## SET TASK
Rescale the stretch of material from the line containing "AL (523, 13)" through the line containing "[Commentaires] (581, 825)", both ends included, and reproduce only those lines, requests included. Multiply each coordinate in the answers by 2.5 and round to whole numbers with halves going up, leaving every number in the requests as it is.

Stored dataset items
──────

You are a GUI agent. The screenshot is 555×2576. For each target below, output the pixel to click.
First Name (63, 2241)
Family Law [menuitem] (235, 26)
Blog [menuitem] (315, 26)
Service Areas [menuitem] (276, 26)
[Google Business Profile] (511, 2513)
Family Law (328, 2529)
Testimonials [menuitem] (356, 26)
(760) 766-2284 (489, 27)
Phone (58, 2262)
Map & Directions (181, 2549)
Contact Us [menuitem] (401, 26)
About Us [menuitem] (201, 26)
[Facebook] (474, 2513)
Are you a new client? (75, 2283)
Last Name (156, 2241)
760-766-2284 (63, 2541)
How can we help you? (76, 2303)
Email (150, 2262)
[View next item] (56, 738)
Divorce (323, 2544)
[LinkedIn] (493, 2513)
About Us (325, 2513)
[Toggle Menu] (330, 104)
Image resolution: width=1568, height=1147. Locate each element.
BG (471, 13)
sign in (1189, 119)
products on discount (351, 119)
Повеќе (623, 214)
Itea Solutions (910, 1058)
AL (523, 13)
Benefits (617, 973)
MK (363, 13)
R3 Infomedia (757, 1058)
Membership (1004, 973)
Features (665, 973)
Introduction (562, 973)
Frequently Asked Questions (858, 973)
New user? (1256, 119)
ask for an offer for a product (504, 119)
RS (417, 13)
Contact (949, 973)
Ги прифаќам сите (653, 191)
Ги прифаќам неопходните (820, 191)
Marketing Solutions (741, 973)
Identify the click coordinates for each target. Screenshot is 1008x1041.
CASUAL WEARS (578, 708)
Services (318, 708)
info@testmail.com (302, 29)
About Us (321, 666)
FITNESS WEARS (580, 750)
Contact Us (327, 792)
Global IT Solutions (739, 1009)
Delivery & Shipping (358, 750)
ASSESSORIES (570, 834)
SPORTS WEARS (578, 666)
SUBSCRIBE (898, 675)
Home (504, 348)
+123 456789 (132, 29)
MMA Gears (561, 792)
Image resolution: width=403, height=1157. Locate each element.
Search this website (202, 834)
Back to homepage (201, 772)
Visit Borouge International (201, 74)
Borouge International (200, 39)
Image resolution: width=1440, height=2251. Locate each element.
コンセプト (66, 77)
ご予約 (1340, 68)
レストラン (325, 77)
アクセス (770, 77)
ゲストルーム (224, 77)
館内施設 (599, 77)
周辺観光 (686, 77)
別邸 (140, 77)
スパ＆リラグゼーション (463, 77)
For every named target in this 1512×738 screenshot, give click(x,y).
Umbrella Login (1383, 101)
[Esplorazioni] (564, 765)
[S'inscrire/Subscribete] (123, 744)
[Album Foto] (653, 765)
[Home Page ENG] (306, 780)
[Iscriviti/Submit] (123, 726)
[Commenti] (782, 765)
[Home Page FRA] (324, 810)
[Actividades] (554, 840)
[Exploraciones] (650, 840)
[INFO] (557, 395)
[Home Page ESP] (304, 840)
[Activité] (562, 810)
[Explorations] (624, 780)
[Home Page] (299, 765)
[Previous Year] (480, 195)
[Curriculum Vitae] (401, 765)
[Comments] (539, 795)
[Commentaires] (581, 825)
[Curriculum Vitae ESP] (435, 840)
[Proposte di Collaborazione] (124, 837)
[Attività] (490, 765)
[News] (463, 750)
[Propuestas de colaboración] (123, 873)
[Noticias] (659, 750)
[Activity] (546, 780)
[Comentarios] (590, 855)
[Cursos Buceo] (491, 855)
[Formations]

──────

## REPLY
AL (1308, 33)
Benefits (1543, 2433)
MK (908, 33)
R3 Infomedia (1893, 2645)
Membership (2510, 2433)
Features (1663, 2433)
Introduction (1405, 2433)
Frequently Asked Questions (2145, 2433)
New user? (3140, 298)
ask for an offer for a product (1260, 298)
RS (1043, 33)
Contact (2373, 2433)
Ги прифаќам сите (1633, 478)
Ги прифаќам неопходните (2050, 478)
Marketing Solutions (1853, 2433)
Identify the click coordinates for each target. Screenshot is 1008x1041.
CASUAL WEARS (1445, 1770)
Services (795, 1770)
info@testmail.com (755, 73)
About Us (803, 1665)
FITNESS WEARS (1450, 1875)
Contact Us (818, 1980)
Global IT Solutions (1848, 2523)
Delivery & Shipping (895, 1875)
ASSESSORIES (1425, 2085)
SPORTS WEARS (1445, 1665)
SUBSCRIBE (2245, 1688)
Home (1260, 870)
+123 456789 (330, 73)
MMA Gears (1403, 1980)
Image resolution: width=403, height=1157. Locate each element.
Search this website (505, 2085)
Back to homepage (503, 1930)
Visit Borouge International (503, 185)
Borouge International (500, 98)
Image resolution: width=1440, height=2251. Locate each element.
コンセプト (165, 193)
ご予約 (3350, 170)
レストラン (813, 193)
アクセス (1925, 193)
ゲストルーム (560, 193)
館内施設 (1498, 193)
周辺観光 (1715, 193)
別邸 (350, 193)
スパ＆リラグゼーション (1158, 193)
For every named target in this 1512×738 screenshot, give click(x,y).
Umbrella Login (3458, 253)
[Esplorazioni] (1410, 1913)
[S'inscrire/Subscribete] (308, 1860)
[Album Foto] (1633, 1913)
[Home Page ENG] (765, 1950)
[Iscriviti/Submit] (308, 1815)
[Commenti] (1955, 1913)
[Home Page FRA] (810, 2025)
[Actividades] (1385, 2100)
[Exploraciones] (1625, 2100)
[INFO] (1393, 988)
[Home Page ESP] (760, 2100)
[Activité] (1405, 2025)
[Explorations] (1560, 1950)
[Home Page] (748, 1913)
[Previous Year] (1200, 488)
[Curriculum Vitae] (1003, 1913)
[Comments] (1348, 1988)
[Commentaires] (1453, 2063)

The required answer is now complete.